◆ **Problem to solve**: Write out word for word the lines from the one holding "Task: Switch to the Trazados tab" through the end of the data, and only those lines. Pictures stay out.

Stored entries
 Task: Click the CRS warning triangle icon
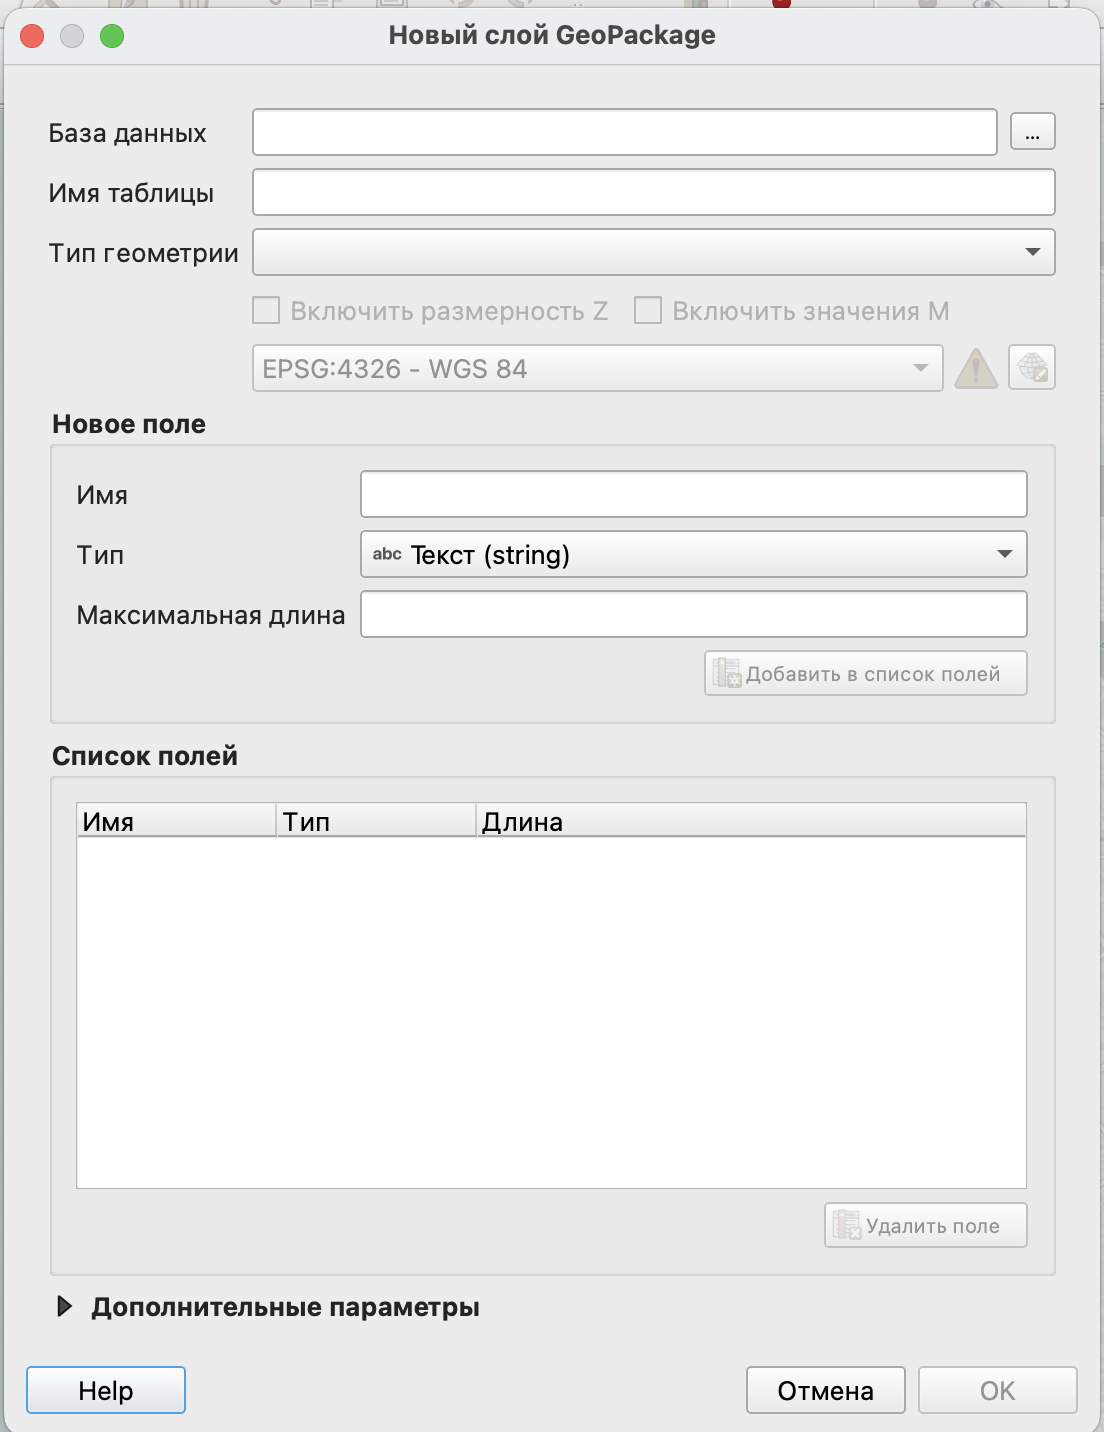tap(975, 369)
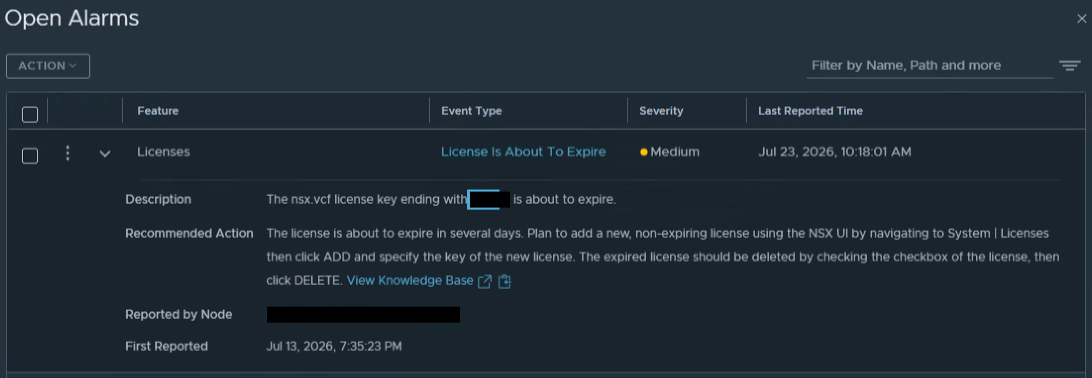Sort by the Last Reported Time column
Viewport: 1092px width, 378px height.
(x=810, y=111)
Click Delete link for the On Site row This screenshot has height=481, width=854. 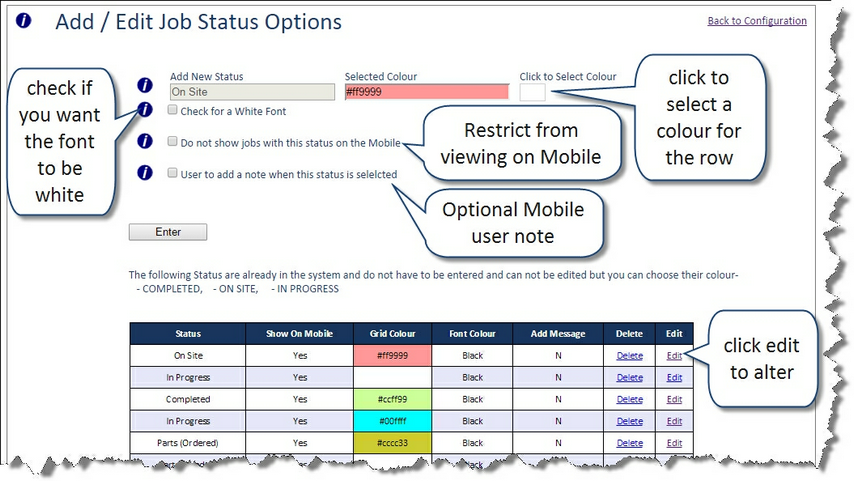[x=629, y=356]
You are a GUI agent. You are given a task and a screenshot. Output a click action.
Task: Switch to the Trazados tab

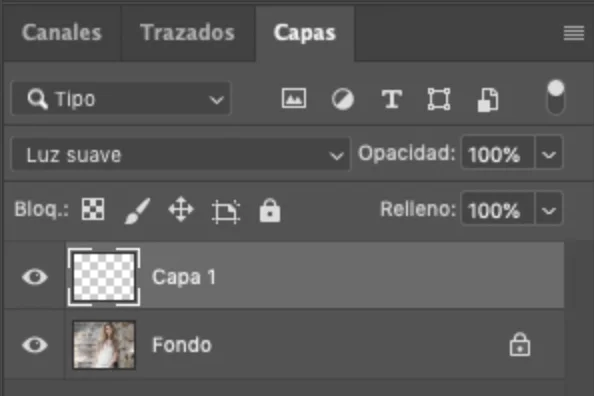188,33
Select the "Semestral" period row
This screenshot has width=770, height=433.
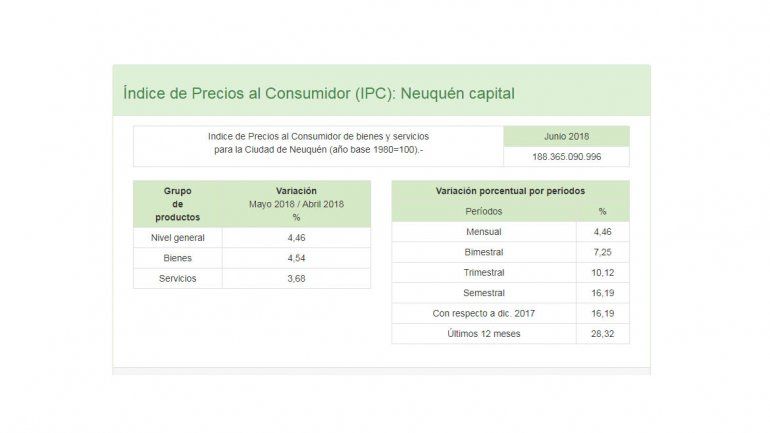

◆ **Result**:
Task: Switch to the Trazados tab

188,33
Select the "Semestral" period row
This screenshot has width=770, height=433.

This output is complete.